- _ACTIVITY_: Set the data down once more, exactly as it is written.

- _DATA EXCERPTS_:
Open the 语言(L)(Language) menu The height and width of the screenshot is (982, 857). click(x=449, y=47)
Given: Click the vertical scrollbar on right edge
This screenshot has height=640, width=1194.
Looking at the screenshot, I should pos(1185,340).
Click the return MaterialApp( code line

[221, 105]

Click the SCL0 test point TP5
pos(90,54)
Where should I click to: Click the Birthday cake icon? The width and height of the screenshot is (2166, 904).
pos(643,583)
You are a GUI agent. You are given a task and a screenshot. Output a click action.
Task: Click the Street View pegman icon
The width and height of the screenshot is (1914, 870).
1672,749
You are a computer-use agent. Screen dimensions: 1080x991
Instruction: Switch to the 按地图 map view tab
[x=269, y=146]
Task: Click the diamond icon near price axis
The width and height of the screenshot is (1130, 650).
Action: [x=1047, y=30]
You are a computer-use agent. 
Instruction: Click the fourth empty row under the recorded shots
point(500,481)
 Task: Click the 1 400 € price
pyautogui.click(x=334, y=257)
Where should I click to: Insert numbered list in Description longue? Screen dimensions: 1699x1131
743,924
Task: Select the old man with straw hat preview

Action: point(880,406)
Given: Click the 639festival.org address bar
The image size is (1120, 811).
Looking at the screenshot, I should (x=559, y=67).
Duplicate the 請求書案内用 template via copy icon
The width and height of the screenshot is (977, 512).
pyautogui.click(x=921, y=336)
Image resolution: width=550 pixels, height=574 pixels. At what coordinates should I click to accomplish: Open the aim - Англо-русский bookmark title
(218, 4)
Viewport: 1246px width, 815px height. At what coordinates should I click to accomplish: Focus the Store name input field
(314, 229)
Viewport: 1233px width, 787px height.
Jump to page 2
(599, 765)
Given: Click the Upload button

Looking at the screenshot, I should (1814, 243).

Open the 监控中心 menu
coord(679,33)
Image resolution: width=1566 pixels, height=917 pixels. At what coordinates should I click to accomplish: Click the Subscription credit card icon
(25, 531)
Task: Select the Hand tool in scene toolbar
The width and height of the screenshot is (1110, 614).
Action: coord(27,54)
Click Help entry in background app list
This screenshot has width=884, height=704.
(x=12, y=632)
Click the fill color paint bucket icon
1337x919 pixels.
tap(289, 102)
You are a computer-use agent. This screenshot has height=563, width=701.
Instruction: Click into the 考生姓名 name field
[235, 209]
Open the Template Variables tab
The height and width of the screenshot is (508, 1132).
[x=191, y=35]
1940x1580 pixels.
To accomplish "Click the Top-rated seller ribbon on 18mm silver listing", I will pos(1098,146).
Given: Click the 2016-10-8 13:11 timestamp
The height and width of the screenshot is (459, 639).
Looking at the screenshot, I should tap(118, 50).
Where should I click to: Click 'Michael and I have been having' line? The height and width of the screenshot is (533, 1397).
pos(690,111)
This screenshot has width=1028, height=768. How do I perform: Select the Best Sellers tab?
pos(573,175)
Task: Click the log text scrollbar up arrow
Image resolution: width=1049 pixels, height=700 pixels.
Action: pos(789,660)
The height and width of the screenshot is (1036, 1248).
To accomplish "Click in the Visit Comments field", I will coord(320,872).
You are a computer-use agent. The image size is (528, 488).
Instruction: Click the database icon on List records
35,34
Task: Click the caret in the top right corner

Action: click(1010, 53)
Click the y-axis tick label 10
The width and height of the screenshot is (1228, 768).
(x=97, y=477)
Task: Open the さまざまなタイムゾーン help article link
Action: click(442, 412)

- _OUTPUT_:
Open the 语言(L)(Language) menu The height and width of the screenshot is (982, 857). click(x=449, y=47)
Given: Click the vertical scrollbar on right edge
This screenshot has height=640, width=1194.
Looking at the screenshot, I should pos(1185,340).
Click the return MaterialApp( code line

[221, 105]

Click the SCL0 test point TP5
pos(90,54)
Where should I click to: Click the Birthday cake icon? The width and height of the screenshot is (2166, 904).
pos(643,583)
You are a GUI agent. You are given a task and a screenshot. Output a click action.
Task: Click the Street View pegman icon
The width and height of the screenshot is (1914, 870).
1672,749
You are a computer-use agent. Screen dimensions: 1080x991
Instruction: Switch to the 按地图 map view tab
[x=269, y=146]
Task: Click the diamond icon near price axis
The width and height of the screenshot is (1130, 650).
Action: [x=1047, y=30]
You are a computer-use agent. 
Instruction: Click the fourth empty row under the recorded shots
point(500,481)
 Task: Click the 1 400 € price
pyautogui.click(x=334, y=257)
Where should I click to: Insert numbered list in Description longue? Screen dimensions: 1699x1131
743,924
Task: Select the old man with straw hat preview

Action: point(880,406)
Given: Click the 639festival.org address bar
The image size is (1120, 811).
Looking at the screenshot, I should (x=559, y=67).
Duplicate the 請求書案内用 template via copy icon
The width and height of the screenshot is (977, 512).
pyautogui.click(x=921, y=336)
Image resolution: width=550 pixels, height=574 pixels. At what coordinates should I click to accomplish: Open the aim - Англо-русский bookmark title
(218, 4)
Viewport: 1246px width, 815px height. At what coordinates should I click to accomplish: Focus the Store name input field
(314, 229)
Viewport: 1233px width, 787px height.
Jump to page 2
(599, 765)
Given: Click the Upload button

Looking at the screenshot, I should (1814, 243).

Open the 监控中心 menu
coord(679,33)
Image resolution: width=1566 pixels, height=917 pixels. At what coordinates should I click to accomplish: Click the Subscription credit card icon
(25, 531)
Task: Select the Hand tool in scene toolbar
The width and height of the screenshot is (1110, 614).
Action: coord(27,54)
Click Help entry in background app list
This screenshot has width=884, height=704.
(x=12, y=632)
Click the fill color paint bucket icon
1337x919 pixels.
tap(289, 102)
You are a computer-use agent. This screenshot has height=563, width=701.
Instruction: Click into the 考生姓名 name field
[235, 209]
Open the Template Variables tab
The height and width of the screenshot is (508, 1132).
[x=191, y=35]
1940x1580 pixels.
To accomplish "Click the Top-rated seller ribbon on 18mm silver listing", I will pos(1098,146).
Given: Click the 2016-10-8 13:11 timestamp
The height and width of the screenshot is (459, 639).
Looking at the screenshot, I should tap(118, 50).
Where should I click to: Click 'Michael and I have been having' line? The height and width of the screenshot is (533, 1397).
pos(690,111)
This screenshot has width=1028, height=768. How do I perform: Select the Best Sellers tab?
pos(573,175)
Task: Click the log text scrollbar up arrow
Image resolution: width=1049 pixels, height=700 pixels.
Action: pos(789,660)
The height and width of the screenshot is (1036, 1248).
To accomplish "Click in the Visit Comments field", I will coord(320,872).
You are a computer-use agent. The image size is (528, 488).
Instruction: Click the database icon on List records
35,34
Task: Click the caret in the top right corner

Action: click(1010, 53)
Click the y-axis tick label 10
The width and height of the screenshot is (1228, 768).
(x=97, y=477)
Task: Open the さまざまなタイムゾーン help article link
Action: click(442, 412)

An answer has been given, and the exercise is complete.